Croker reviewed ‘Coleman’s Vagaries’ in the eighteenth number, which was due in July, but did not appear until six weeks later.

In January 1814 Gifford wrote to Murray:—

“In one of his letters Lord Sheffield talks of my visiting him. If his lordship would give me his estate, I could not venture on such a thing; nor can I increase my stock of acquaintance, as I never go out. Though I am better, yet I have not breath enough to walk out.”

After his usual visit to Ryde he returned to London in the autumn. We find him writing to Murray, then in Edinburgh:—

Mr. Gifford to John Murray.
James Street, October 20th, 1814.
My dear Sir,

What can I say in return for your interesting and amusing letter? I live here quite alone, and see nobody, so that I have not a word of news for you. I delight in your visit to Scotland, which I am sure would turn to good, and which I hope you will, as you say, periodically repeat. It makes me quite happy to find you beating up for recruits, and most ardently do I wish you success. Mention me kindly to Scott, and tell him how much I long to renew our wonted acquaintance. Southey’s article is, I think, excellent I have softened matters a little. Barrow is hard at work on Flinders [Q. R. 23]. I have still a most melancholy house. My poor housekeeper is going fast. Nothing can save her, and I lend all my care to soften her declining days. She has a physician every second day, and takes a world of medicines, more for their profit than her own, poor thing. She lives on fruit, grapes principally, and a little game, which is the only food she can digest.

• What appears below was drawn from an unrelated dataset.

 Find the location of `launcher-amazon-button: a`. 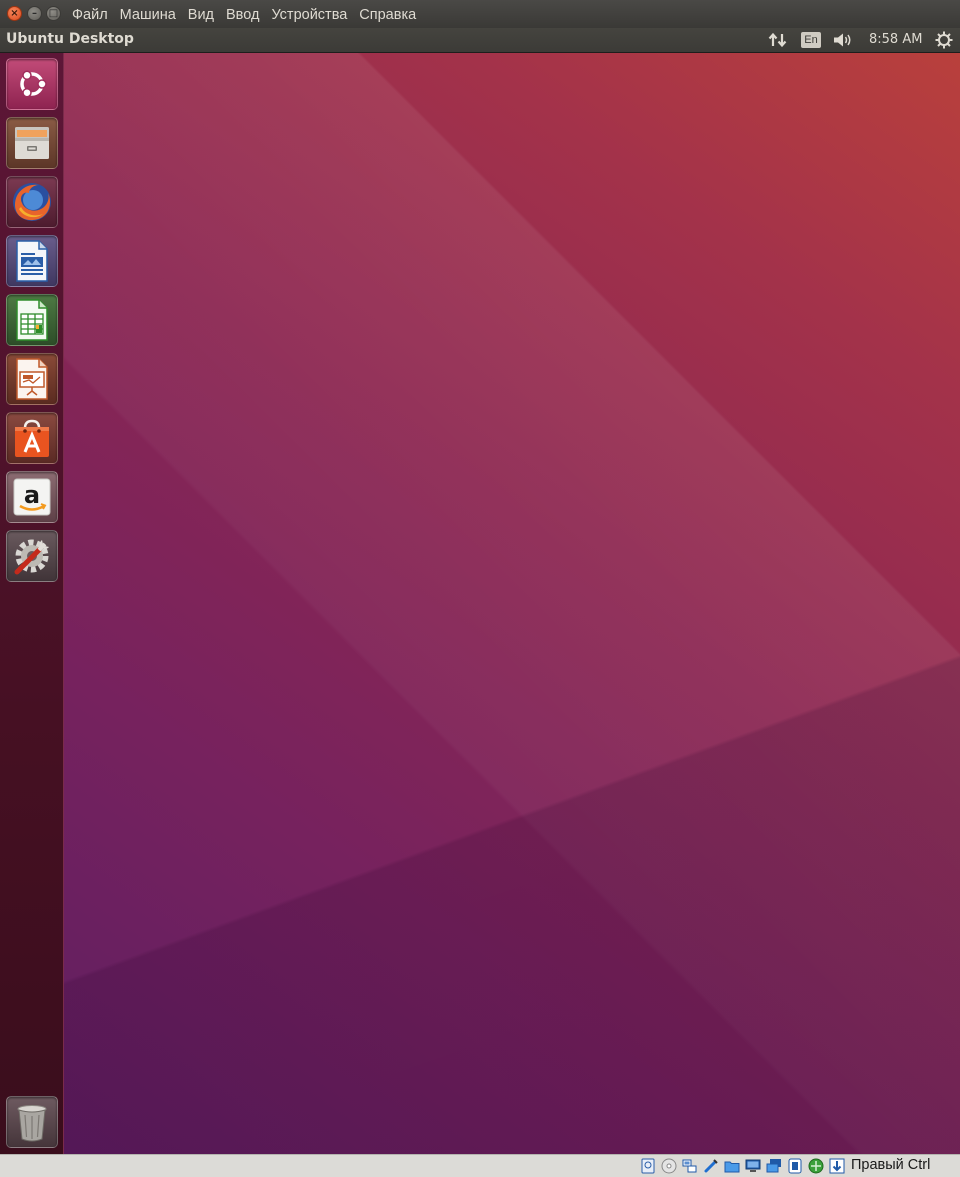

Guess at my expenses; but I owe in some measure the extension of my feeble life to her care through a long succession of years, and I would cheerfully divide my last farthing with
her. I will not trouble you again on this subject, which is a mere concern of my own; but you have been very kind to her, and she is sensible of it.

With respect to this worthy woman, it may be added that she died on the 6th of February, 1815, carefully waited on to the last by her affectionate master. She was buried in South Audley Street Church, Grosvenor Square, where Gifford erected a tomb over her, and placed on it a very touching epitaph, concluding with these words: “Her deeply-affected master erected this stone to her memory, as a faithful testimony of her uncommon worth, and of his gratitude, respect, and affection for her long and meritorious services.”*

* See Gentleman’s Magazine, January 1816. Hazlitt published a cruel and libellous pamphlet in 1819, entitled ‘A Letter to William Gifford,’ in which he hinted that some improper connection had subsisted between himself and his “frail memorial.” Hazlitt wrote this pamphlet because of a criticism on the ‘Round Table’ in the Quarterly, which Gifford did not write, and of a criticism of Hunt’sRimini,’ published by Mr. Murray, which was also the work of another writer. But Gifford never took any notice of these libellous attacks upon him. He held that secrecy between himself and the contributors to the Quarterly was absolutely necessary. Hazlitt, in the above pamphlet, also attacks Murray, Croker, Canning, Southey, and others whom he supposed to be connected with the Review.